Although American women who had never been in the 2018s campaigned for public office, harassment and defamation were still the personal lives of female candidates. But when the victims of these attacks, aimed at tarnishing reputation and derailing activities, are confronted with attackers, it can actually trigger anger, provoke voter support and raise the image of candidates, experts and candidates say.
The public’s response to these types of candidate attacks has changed over the years, especially after the #MeToo campaign, University of Virginia professor Jennifer Lawless said he spent years studying gender and politics. intersection. Studies have shown that women who fight back and call for such behavior tend to be rewarded. But the threat of harassment can still prevent women from escaping.
“I think it’s important to make these examples and make sure that female candidates or women on the political stage know they don’t have to suck and stay silent,” Lawless said.
Hendry communicated with consultants and close friends – many of whom advised her to ignore these threats. Instead, Hendry decided to solve the problem directly with YouTube videos, which was close to 14,000 views as of Monday afternoon. Among them, she called on “anonymous coward” to try to silence her, to silence her, and to threaten her in the broader context of harassment and hypocritical women facing politics. She said that the purpose of the site is to scare her. But she refused to be intimidated.

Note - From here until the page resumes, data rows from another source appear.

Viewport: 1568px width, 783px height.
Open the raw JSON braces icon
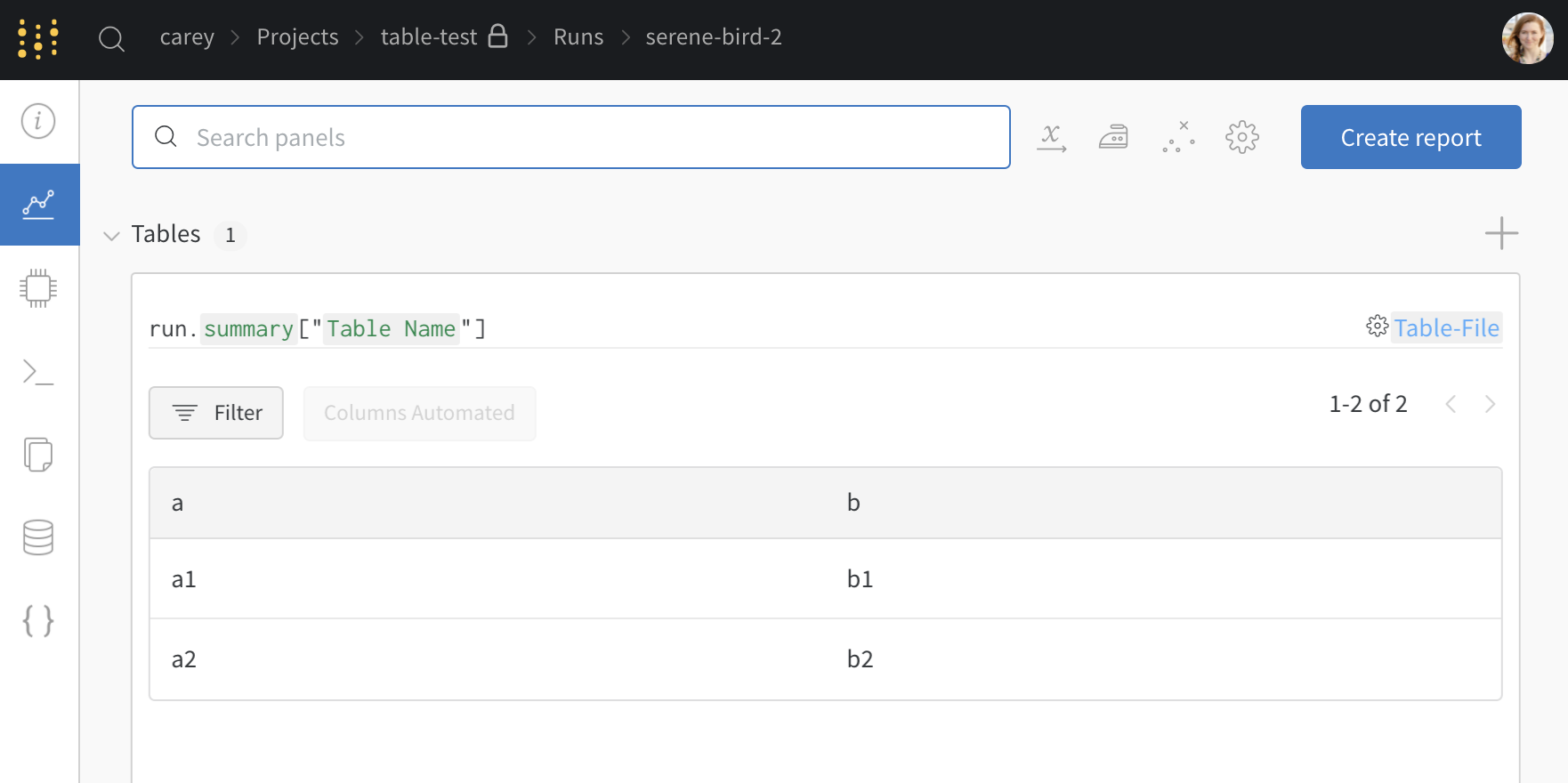click(38, 620)
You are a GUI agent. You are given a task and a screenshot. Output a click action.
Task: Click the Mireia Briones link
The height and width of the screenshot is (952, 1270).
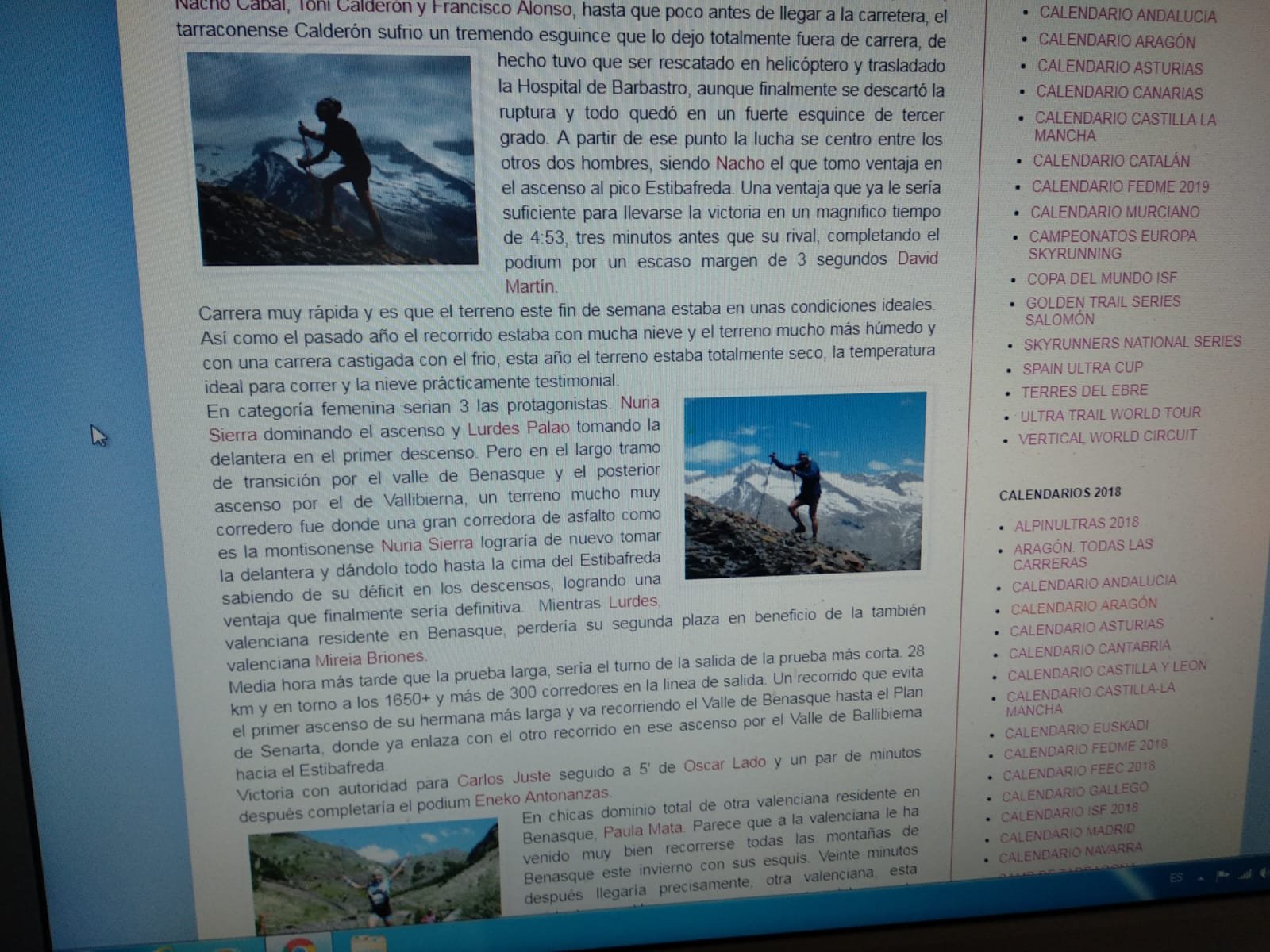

“I am here today to tell me the faceless bully, I can’t be ashamed of my shame,” Hendry said in the video, staring at the camera.
Most politicians deal with trolls and criticism, and in 2018, the platforms and methods of harassment are enormous. A survey conducted by the Inter-Parliamentary Union in 2016 on women in legislative bodies around the world found that more than 40% of respondents said that “images of extreme humiliation or sexual harassment” were widely distributed.